------ EXERCISE INPUTS

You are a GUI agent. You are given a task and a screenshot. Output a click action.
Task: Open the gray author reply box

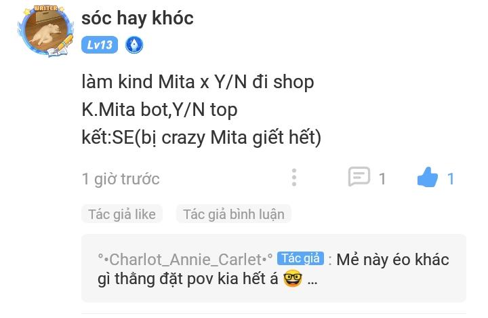tap(274, 269)
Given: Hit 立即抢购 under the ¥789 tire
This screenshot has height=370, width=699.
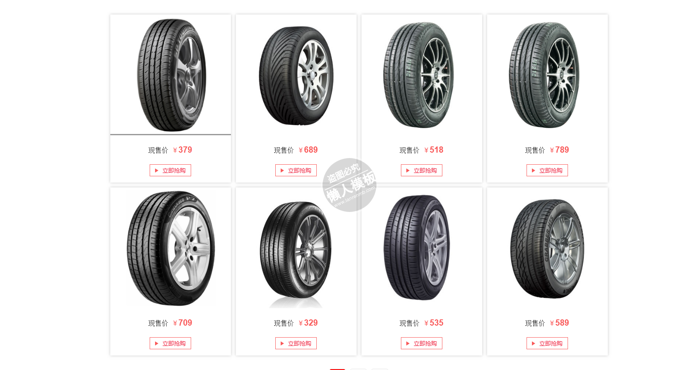Looking at the screenshot, I should coord(547,170).
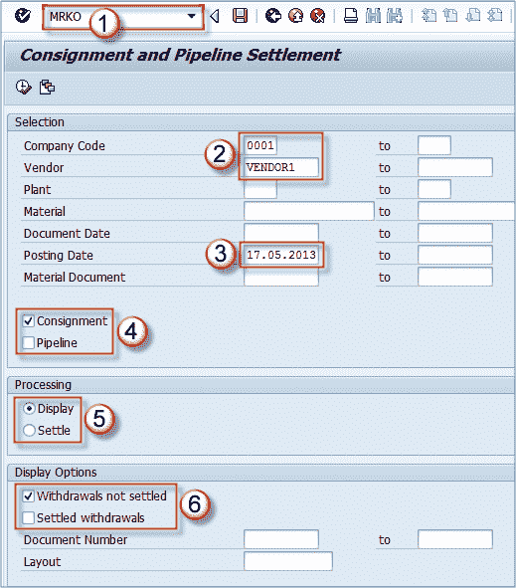Click the yellow Exit icon
This screenshot has height=588, width=516.
[x=295, y=16]
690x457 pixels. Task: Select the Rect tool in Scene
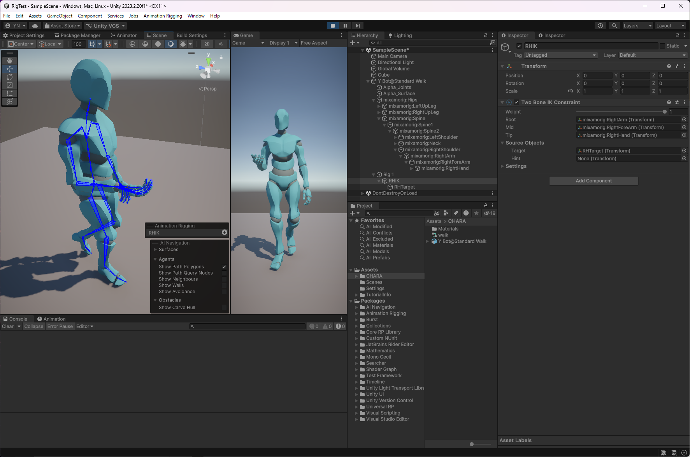point(10,93)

------------

# WORK TASK
Starting at the line that holds "Task: Open the gray author reply box", retype every line through the end of the data, both ends included. Pictures stay out of the copy.

# ANSWER FOR THE TASK
Task: Open the gray author reply box

tap(274, 269)
Given: Hit 立即抢购 under the ¥789 tire
This screenshot has height=370, width=699.
Looking at the screenshot, I should coord(547,170).
Click the yellow Exit icon
This screenshot has height=588, width=516.
[x=295, y=16]
690x457 pixels. Task: Select the Rect tool in Scene
point(10,93)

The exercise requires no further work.